(312) Peripherally located β2- and β3-adrenergic receptors contribute to the development of COMT-dependent pain in rats, but not the maintenance of pain in COMT-/- mice

Abstract

Genetic and pharmacologic alterations resulting in reduced catechol-O-methyltransferase (COMT) activity are associated with increased pain sensitivity and onset of chronic pain conditions. COMT-dependent pain is mediated via β2 and β3-adrenergic receptors (ARs), which are located in various regions where they could potentially drive pain transmission. In order to determine the site of action whereby βARs drive COMT-dependent pain, the present study measured evoked pain behaviors in rats receiving βAR antagonists peripherally, spinally or supraspinally alongside administration of COMT inhibitor OR486. Osmotic pumps were utilized to achieve sustained subcutaneous (s.c.), intrathecal and intracerebroventricular delivery of βAR antagonists, and sustained s.c. delivery of OR486, over a 2-week period.
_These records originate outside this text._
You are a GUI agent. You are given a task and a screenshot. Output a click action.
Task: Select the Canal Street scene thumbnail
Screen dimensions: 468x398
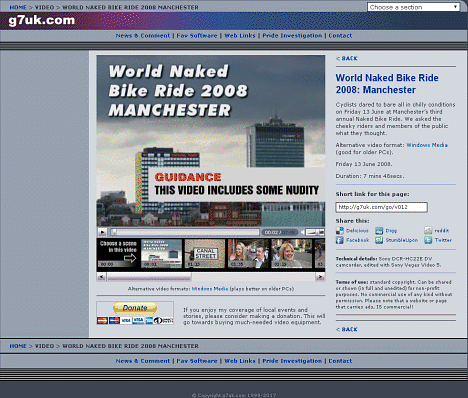pyautogui.click(x=205, y=254)
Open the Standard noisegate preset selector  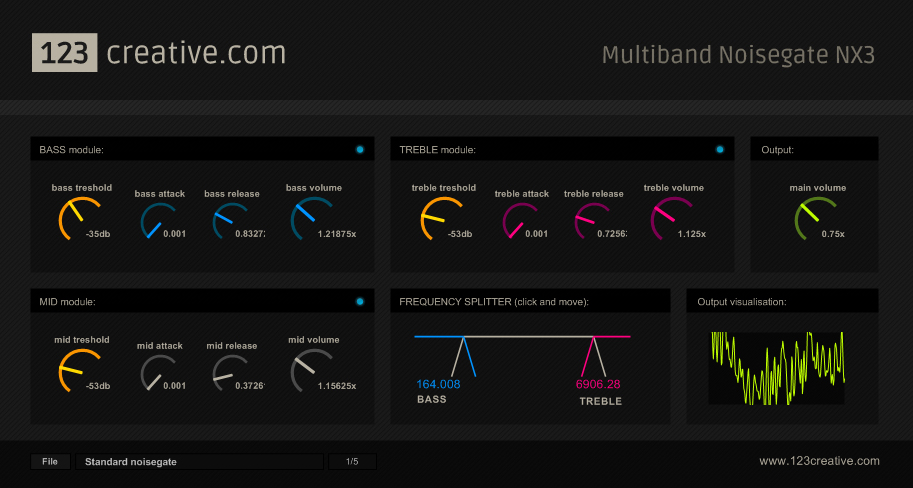[200, 462]
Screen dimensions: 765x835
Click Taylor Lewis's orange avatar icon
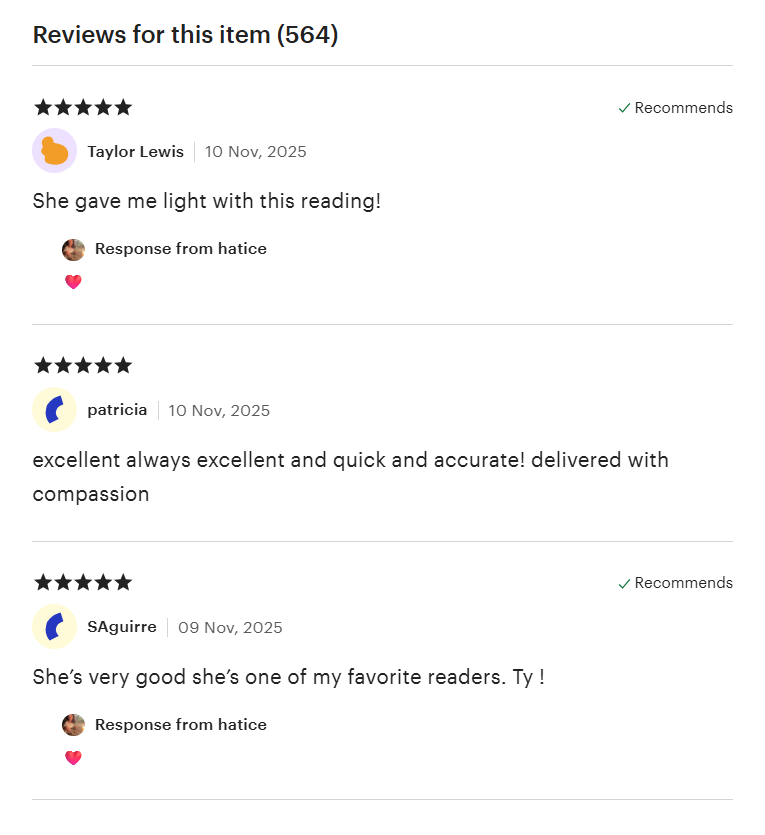point(54,151)
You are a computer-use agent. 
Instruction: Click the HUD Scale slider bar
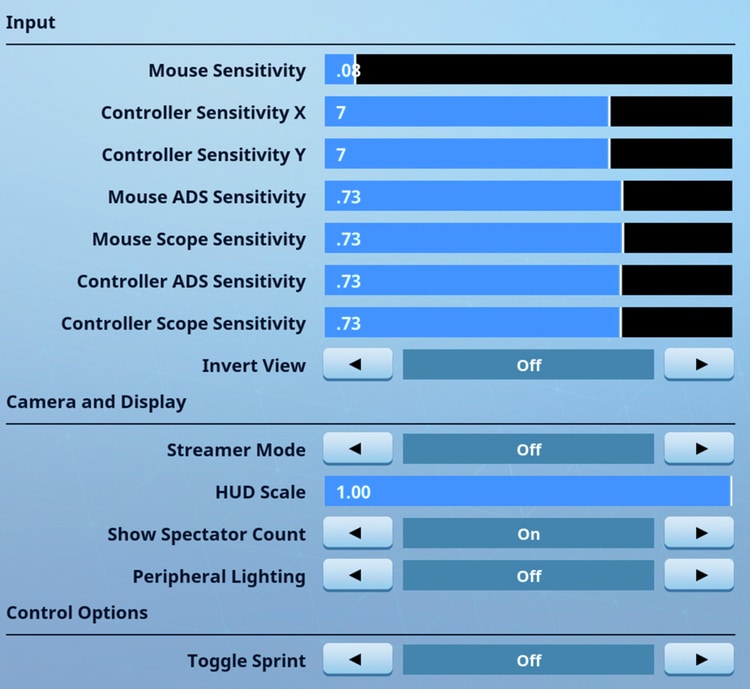click(528, 492)
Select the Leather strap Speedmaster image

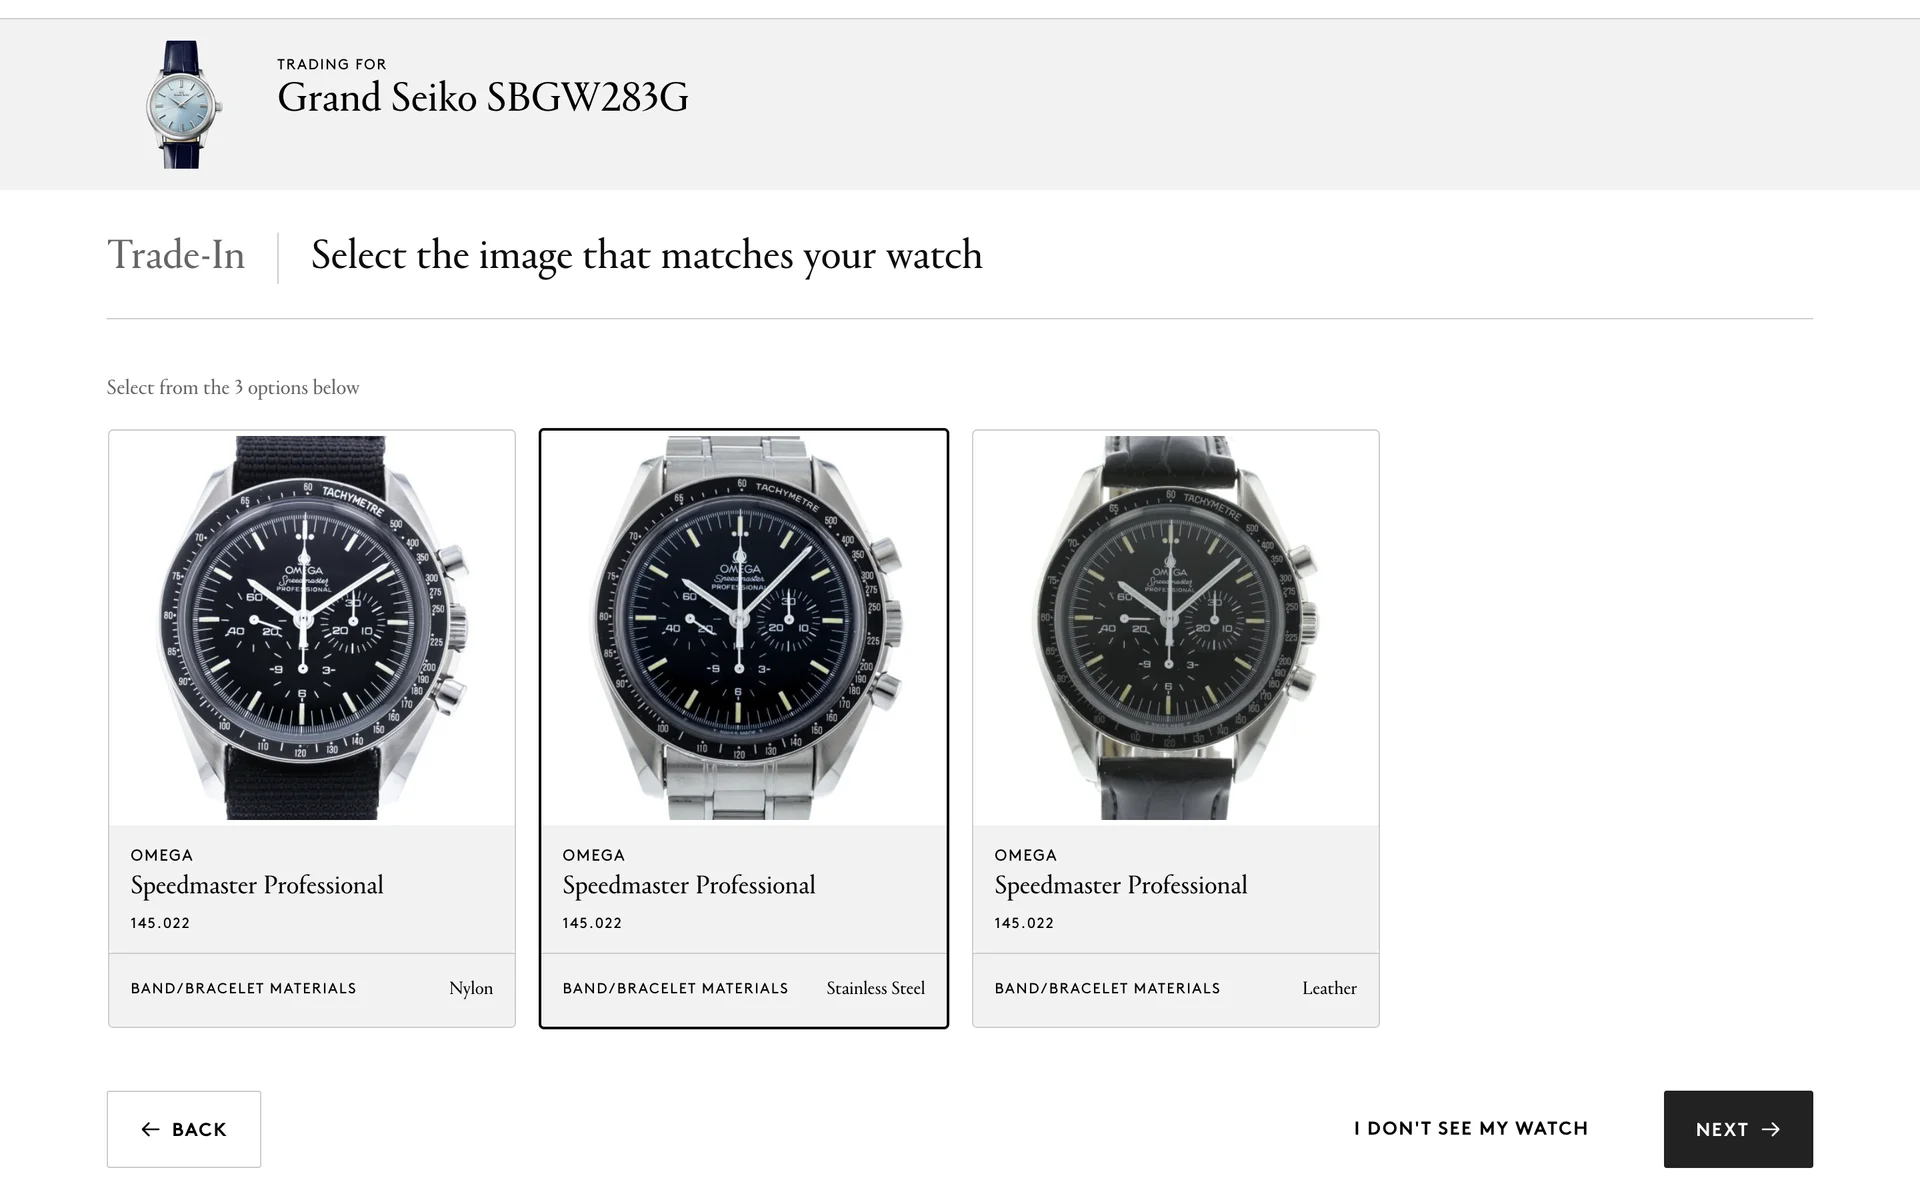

Responses to mechanical and thermal stimuli were assessed prior to and following pump implantation. Rats receiving sustained OR486 demonstrated decreased paw withdrawal thresholds and increased paw withdrawal frequency in response to mechanical stimuli and decreased paw withdrawal latency in response to thermal heat. Peripheral, but not spinal or supraspinal, administration of non-selective βAR antagonist propranolol, β2AR antagonist ICI-118,511 or β3AR antagonist SR59230A blocked the development of OR486-induced pain. Next, we examined the ability of peripherally administered β2- and β3AR antagonists to reverse pain in COMT-/- mice. Osmotic pumps were utilized to achieve sustained s.c. delivery of ICI-118,511 together with SR59230A over a 2-week period. Responses to mechanical and thermal stimuli were assessed prior to and following pump implantation. Peripheral delivery of βAR antagonists failed to block endogenous mechanical and thermal pain in COMT-/- mice. In summary, peripherally located β2- and β3-adrenergic receptors contribute to the development of COMT-dependent pain in rats, but not the maintenance of pain in COMT-/- mice. These results suggest that the use of peripherally-acting βAR antagonists may be beneficial in acute clinical and/or surgical settings to prevent the development of chronic pain among susceptible individuals. Funding: NIH/NINDS R01-NS072205 and P01-NS045685.